Inference Time
Times presented in the tables are measured as consecutive runs of the model. Initial run times may be up to 2x longer due to model loading and initialization.
Classification
| Model | iPhone 17 Pro (Core ML) [ms] | iPhone 16 Pro (Core ML) [ms] | iPhone SE 3 (Core ML) [ms] | Samsung Galaxy S24 (XNNPACK) [ms] | OnePlus 12 (XNNPACK) [ms] |
|---|---|---|---|---|---|
| EFFICIENTNET_V2_S | 64 | 68 | 217 | 205 | 198 |
Object Detection
| Model | iPhone 17 Pro (XNNPACK) [ms] | iPhone 16 Pro (XNNPACK) [ms] | iPhone SE 3 (XNNPACK) [ms] | Samsung Galaxy S24 (XNNPACK) [ms] | OnePlus 12 (XNNPACK) [ms] |
|---|---|---|---|---|---|
| SSDLITE_320_MOBILENET_V3_LARGE | 71 | 74 | 257 | 115 | 109 |
Style Transfer
| Model | iPhone 17 Pro (Core ML) [ms] | iPhone 16 Pro (Core ML) [ms] | iPhone SE 3 (Core ML) [ms] | Samsung Galaxy S24 (XNNPACK) [ms] | OnePlus 12 (XNNPACK) [ms] |
|---|---|---|---|---|---|
| STYLE_TRANSFER_CANDY | 1400 | 1485 | 4255 | 2510 | 2355 |
| STYLE_TRANSFER_MOSAIC | 1400 | 1485 | 4255 | 2510 | 2355 |
| STYLE_TRANSFER_UDNIE | 1400 | 1485 | 4255 | 2510 | 2355 |
| STYLE_TRANSFER_RAIN_PRINCESS | 1400 | 1485 | 4255 | 2510 | 2355 |
OCR
Notice that the recognizer models were executed between 3 and 7 times during a single recognition. The values below represent the averages across all runs for the benchmark image.
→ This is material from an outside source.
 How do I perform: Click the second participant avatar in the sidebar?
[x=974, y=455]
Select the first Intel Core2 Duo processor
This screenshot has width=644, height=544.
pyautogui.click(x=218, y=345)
| Model | iPhone 17 Pro (XNNPACK) [ms] | iPhone 16 Pro (XNNPACK) [ms] | iPhone SE 3 (XNNPACK) [ms] | Samsung Galaxy S24 (XNNPACK) [ms] | OnePlus 12 (XNNPACK) [ms] |
|---|---|---|---|---|---|
| Detector (CRAFT_800_QUANTIZED) | 220 | 221 | 1740 | 521 | 492 |
| Recognizer (CRNN_512) | 45 | 38 | 110 | 40 | 38 |
| Recognizer (CRNN_256) | 21 | 18 | 54 | 20 | 19 |
| Recognizer (CRNN_128) | 11 | 9 | 27 | 10 | 10 |
Vertical OCR
Notice that the recognizer models, as well as detector CRAFT_320 model, were executed between 4 and 21 times during a single recognition. The values below represent the averages across all runs for the benchmark image.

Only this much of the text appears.